Blueprint Series: Measuring And Setting Bearing Clearances

Blueprint Series: Measuring And Setting Bearing Clearances

If we had to choose one operation that epitomizes the process of engine blueprinting – we can’t think of a better one than setting bearing clearance. This goes far beyond slapping a set of new bearings in the main saddles, torquing the main caps in place, and hoping the crank turns over. Blueprinting clearance means establishing a clearance that is your target number and working the components until this number is achieved. Anything else is just bolting an engine together.

We won’t get into establishing specific clearance goals here, because that has been previously covered by EngineLabs. We can offer the standard advice that is tried and true – multiply the crank journal diameter by 0.001-inch. As an example with a small-block Chevy main journal of 2.200-inch – then an oil clearance of 0.0022-inch would be a great place to start.

This discussion will focus on main and rod bearings in a mild, street-driven performance engines that might see occasional high-RPM use, like at the drag strip. Perhaps the first bit of information worth mentioning is that this is the total clearance around the circumference of the bearing. So in the case of a 2.500-inch main bearing with a vertical clearance of 0.0025-inch, this establishes there is only 0.00125-inch clearance between the crank journal and the main bearing at the top and bottom. Under maximum load, the oil is squeezed into a very tiny area of clearance measured with five digits to the right of the decimal point–perhaps as tight as 0.00025-inch. The remainder of the clearance is found on the unloaded side–the top side of the main bearing or the bottom side of a rod bearing.

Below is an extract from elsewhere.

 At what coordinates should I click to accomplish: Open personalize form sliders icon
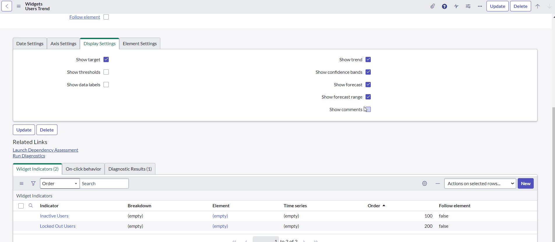pyautogui.click(x=468, y=6)
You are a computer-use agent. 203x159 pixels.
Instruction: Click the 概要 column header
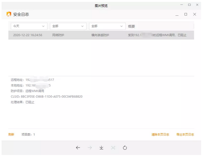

In order to do this job properly, you will need some accurate measuring tools. A minimum of a 2-to-3-inch inside micrometer and a dial bore gauge are necessary. Be sure the micrometers and dial bore gauges will measure down to 0.0001 inch. Cheaper tools often only measure down to 0.001 inch. This is not precise enough by a factor of 10. You will also need a torque wrench and sockets.

The large amount of bearing clearance on the opposite side of the load is used to feed oil between the journal and the bearing, which is why producing sufficient clearance is so important. It is this dynamic loading of the bearings that reinforces why attention to detail is so important. There are other considerations such as bearing crush, eccentricity, and bearing materials that demand close scrutiny, but we will focus on how a DIY builder can create professional results by using high-quality measuring tools and working carefully.

We will make some very important assumptions that the block and crankshaft have either been machined or carefully measured to ensure they are straight, with minimal taper, so that our measurements will pay off with a happy engine when assembled.

Creating the desired bearing clearance starts with accurately measuring the journal diameter. In this case, we’re measuring a big-block crank main journal. The only accurate way is to use a micrometer that measures down to 0.0001-inch.

The first order of business is to measure the crankshaft. We will need a quality outside micrometer, a notebook to record the readings, and a clear, clean work bench. The crank should be clean and ready for assembly. Assuming we’re working with a V8 engine, it’s important to measure the main journals in two locations and record both. If you are really fastidious, it’s a great idea to measure for taper across the journal as well.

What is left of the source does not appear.